SMITH WESTERNS, “Dye It Blonde” (Fat Possum, 2011)

L’adolescenza è il periodo della vita che per eccellenza si presta al ricordo, alla nostalgia, ed è anche la stagione in cui avviene la grande iniziazione alla poetica del rock’n’roll. Per questo non è raro che la musica pop si caratterizzi come ricerca, riscoperta, anche in età più avanzate, di quella sorta di incantesimo, di quella serie di sensazioni, misto di radicale utopismo politico-artistico ed emergente caos ormonale, che connotano quei momenti. Non tanto nei testi, quanto soprattutto in un mood malinconico da cameretta, nell’intuizione che tutto sia possibile e al tempo stesso dietro le spalle, nella chiara percezione di avere qualcosa da dire e nell’altrettanto limpida comprensione di non avere gli strumenti per farlo, si trovano i significanti di quello che non è un genere ma in primo luogo una vocazione: scrivere musica adolescenziale. Non si tratta in effetti di una propensione più o meno dettata da fini commerciali (è l’adolescente, dopo tutto, il principale target di mercato da quando esiste la musica popolare su larga scala), ma probabilmente di uno spirito in qualche modo sempre presente nella scrittura di alcuni artisti, che produce una particolare sintonia con le ansie, le resistenze, le speranze, di alcuni momenti di passaggio legati alla prima età della ragione. D’altra parte ciò esiste anche per altri periodi dell’esistenza: impossibile chiedere ad esempio ai National o ai Black Keys una proposta “giovane”.

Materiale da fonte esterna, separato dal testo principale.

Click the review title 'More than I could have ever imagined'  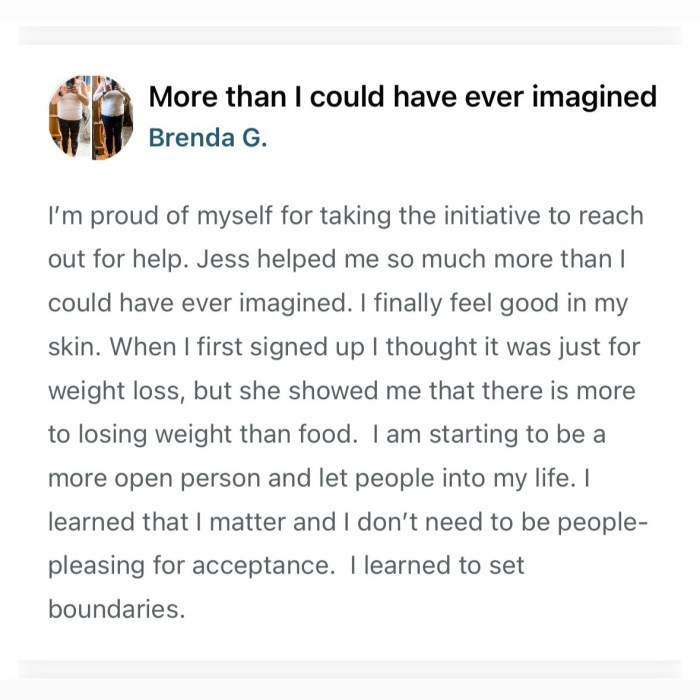(402, 96)
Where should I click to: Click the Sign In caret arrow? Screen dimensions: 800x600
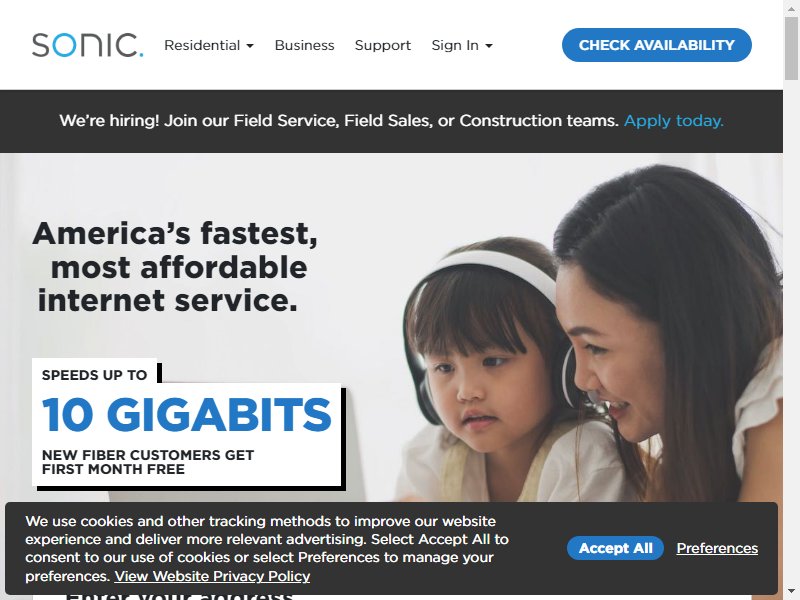[489, 46]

Gli Smith Westerns da Chicago rappresentano proprio il caso di un gruppo strutturalmente capace di produrre musica adolescenziale: non tanto perché collettivo formato da ragazzi molto giovani, quanto perché titolari di un suono chitarroso, concitato e sognante in grado di adattarsi puntualmente ad un pubblico ed alle sue esigenze che nel tempo, senza eccedere in facili e generici essenzialismi, hanno mantenuto una certa continuità formale. “Dye It Blonde” è il “sophomore album” di questa mobile band che ai membri fondatori Max Kakacek e Cullen Omori, aggiunge il fratello di quest’ultimo Cameron, completando il line up con un batterista variabile: in questo disco Brian Chase degli Yeah Yeah Yeahs e John Eatherly dei Turbo Fruits.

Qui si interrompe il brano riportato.